# Textauszug

- - - - - - -

Wiederholt hatte mich Lothar Rechtacek
nach Holbach eingeladen, um ihn in seinem Wirkungsbereich als
Künstler, aber auch als Hundezüchter zu besuchen. Letzteres vor
allem, seitdem ich ihn erzählte, dass meine jüngste Tochter zwar
eine völlig andere Rasse – nämlich Neufundländer – züchtet,
die sich aber wohl in ihrer
Statur und Stärke gegenüber den Doggen
des Lothar Rechtacek nicht viel nachgeben. Ich schob die Einladung
immer wieder hinaus, und nun bleibt mir nur, seine Werke in der
Gedenkausstellung zu seinem 70. Geburtstag in der Galerie der
Kreissparkasse Nordhausen zu betrachten. Und heute die „Werkschau –
Lothar Rechtacek und Familie“ zu besuchen, um in dieser Form seiner
zu gedenken. Ich habe ihn außerordentlich geschätzt.
Am Dienstag besuchte ich bereits die
Vernissage der Ausstellung in der Galerie der Kreissparkasse und war
– ich gebe es zu – überrascht von der großen Zahl an
Aktbildern. Nun
halte ich mich ja nicht für prüde, aber diese
bemerkenswerte Freizügigkeit oder auch „verführerische“
Stellungen einzelner seiner weiblichen Modelle machten mich erst
einmal betroffen. Als ich die dann aber überwunden hatte, fiel es
mir nicht schwer, sie als Teil der Ausstellung zu sehen und sie –
wie auch sonst alle Bilder und Skulpturen - nach den verwendeten
Materialien und Farben, Techniken und natürlich ihrer
künstlerischen Inspiration und Ausdruckskraft zu betrachten. Das
aber mehr bei einem anschließenden neuerlichen Besuch der Galerie,
während dem ich das künstlerische Werk Lothar Rechtaceks auf mich
wirken lassen konnte. Während ja die Vernissage mehr ein
gesellschaftliches Ereignis darstellt, in der den Gästen Leben und
Wirken dieses doch höchst bemerkenswerten Künstlers noch einmal
nahe gebracht wurde.
Und das tat zunächst nach dem
musikalischen Ouvre durch das Trio Contrabass Wolfgang Asche,
Vorstandsvorsitzender der Kreissparkasse Nordhausen, der es immer
wieder gekonnt, also sachkundig, versteht, den jeweils ausstellenden
Künstler und dessen Werke vorzustellen. Er dankte sogleich nach der
Begrüßung der Gäste, unter denen sich auch OB Dr. Klaus Zeh mit
seiner Frau und die Beigeordnete Hannelore Haase befanden, Lothar
Rechtaceks Witwe Elke, Sohn Wulf und einer Familie Fischer für ihr
Engagement zur Gestaltung der Ausstellung. Und dem Künstler Jürgen
Rennebach für deren Planung und seine zu erwartende Laudatio.

- - - - - - -

# Bereitgestellte Daten
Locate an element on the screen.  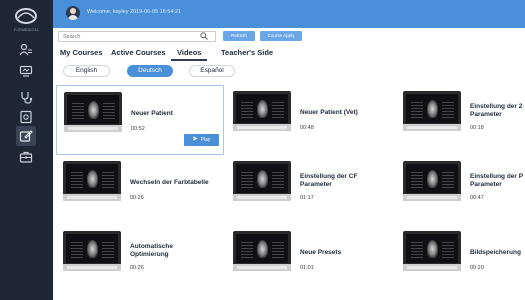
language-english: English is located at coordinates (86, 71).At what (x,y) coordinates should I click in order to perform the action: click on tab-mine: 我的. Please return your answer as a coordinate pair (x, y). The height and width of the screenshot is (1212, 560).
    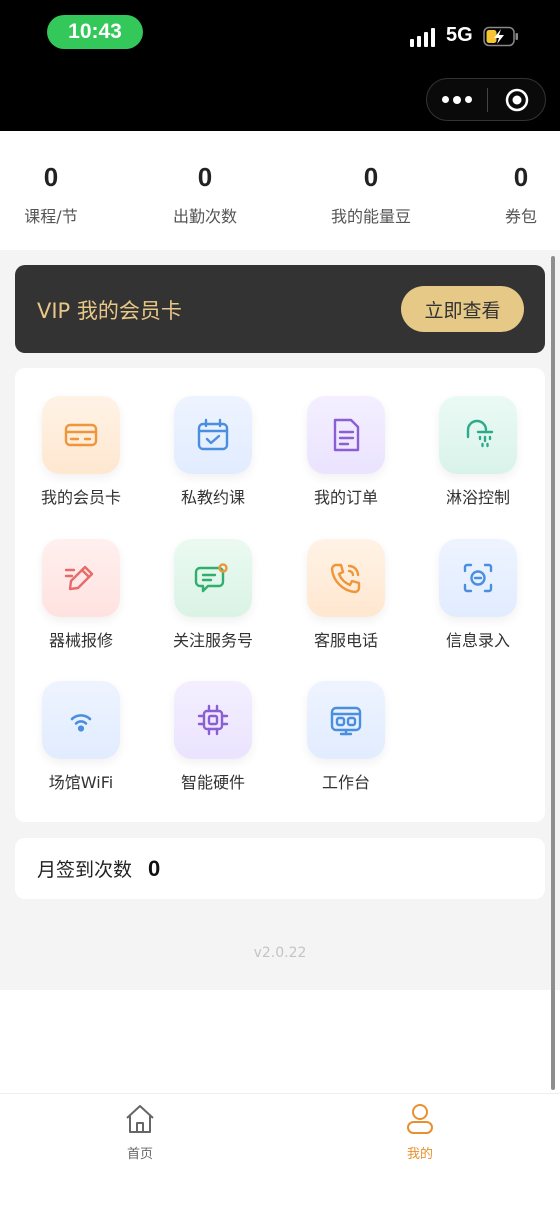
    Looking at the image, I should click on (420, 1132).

- - - - - - -

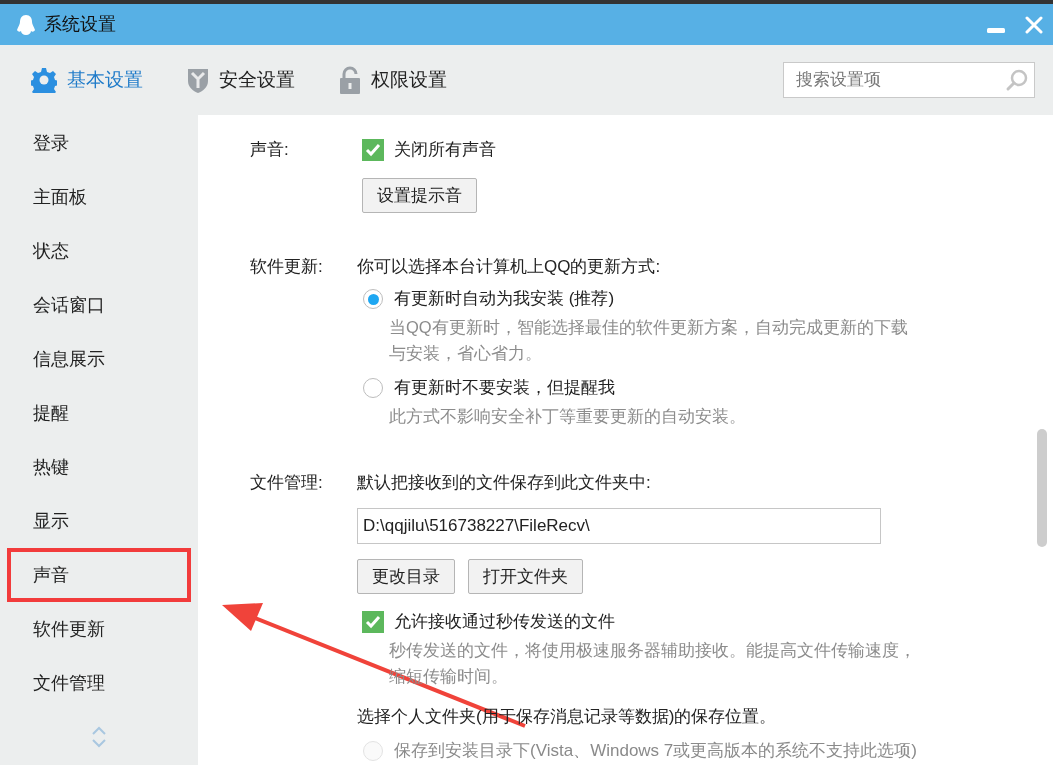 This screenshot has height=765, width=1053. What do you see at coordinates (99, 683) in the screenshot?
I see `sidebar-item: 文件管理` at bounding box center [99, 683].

- - - - - - -

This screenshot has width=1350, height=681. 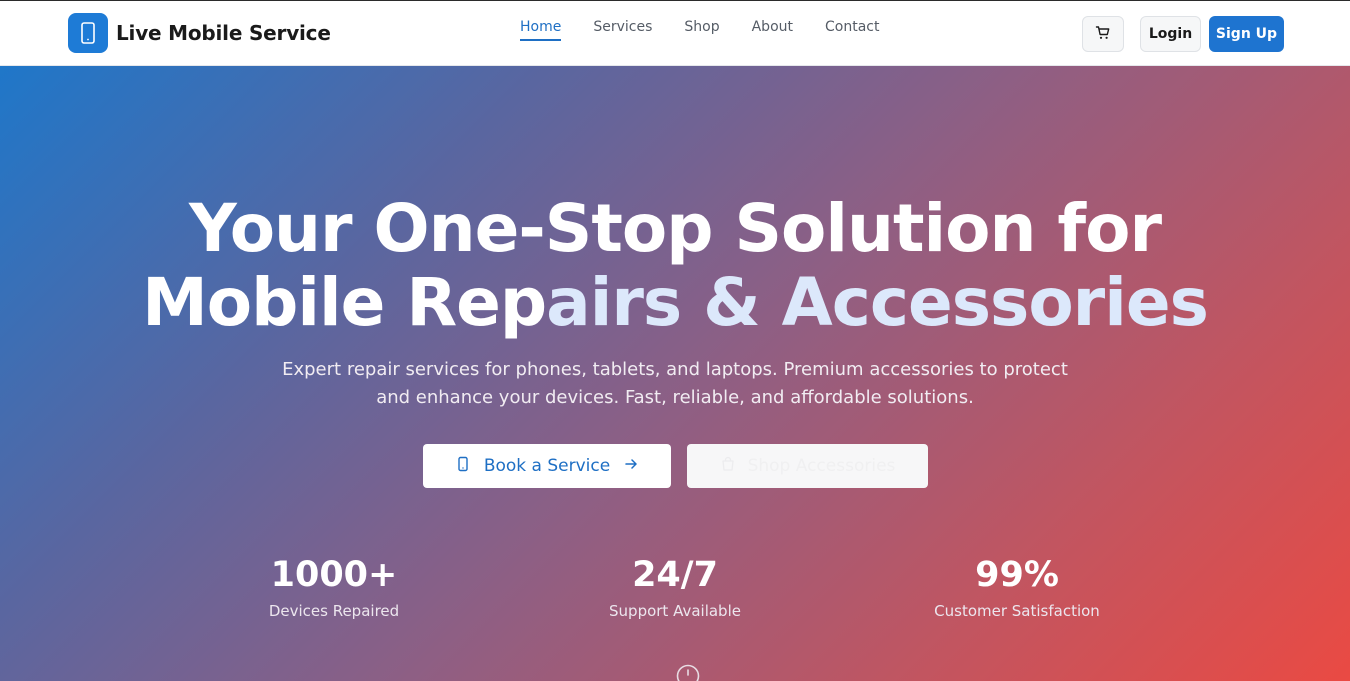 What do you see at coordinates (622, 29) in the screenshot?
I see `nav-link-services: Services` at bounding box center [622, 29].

- - - - - - -

# Zu lösende Aufgaben
1. Welche Hunderasse züchtet laut dem Textauszug über Lothar Rechtacek die jüngste Tochter der schreibenden Person?
2. Nimm den Textauszug über die Ausstellung zu Lothar Rechtacek wieder auf und setze ihn nach seinem letzten Satz fort.
Das Material wird für die Bearbeitung nicht gebraucht.

# Ergebnisse der Aufgaben
1. Neufundländer.

2.
Gleichzeitig stellte er das Trio Contrabass mit Martina
Zimmermann,
Stefan Blum und Stephan Messmer vor, denen auch die weitere
musikalische Gestaltung des Geschehens oblag. Und irgendwie passten
die Musikstücke, die sie ausgewählt hatten – darunter sogar ein
Walzer – recht gut zur Persönlichkeit Rechtaceks. Mit der
Ausstellung, so betonte Asche, wird ein Überblick durch alle
Schaffensperioden Rechtaceks gezeigt, alle Techniken denen sich der
Künstler bediente und seine Plastiken, die hohes handwerkliches
Können offenbaren. Seine Lieblingsmotive waren der weibliche Körper,
hob Asche hervor, und auch die Tierdarstellung. Wobei die
gegenständliche Darstellung Natürlichkeit und Ästhetik noch am
besten zur Geltung kommen lässt. Seine Kunst, so Asche, ist direkt
und ehrlich. Landschaften gehörten dagegen kaum zu seinen Motiven
und kommen auch in der Ausstellung kaum vor. Asche erwähnte aber
auch die Mystik in der Kunst Rechtaceks, deren Beschreibung er
allerdings Jürgen Rennebach überließ, der nach ihm und einem
musikalischen Zwischenspiel die Laudatio hielt.
Und der Leiter der Jugendkunstschule,
in der ja Lothar Rechtacek auch über Jahre wirkte, schilderte
zunächst den Lebenslauf seines im Januar verstorbenen
Künstlerkollegen. Danach wurde Rechtacek 1943 in Teplitz-Schönau,
dem heutigen Teplice, in Tschechien geboren. 1945 mussten seine
Eltern mit ihm und seiner älteren Schwester Tschechien für immer
verlassen. Als Folge des Faschismus und nach dem Ende des II.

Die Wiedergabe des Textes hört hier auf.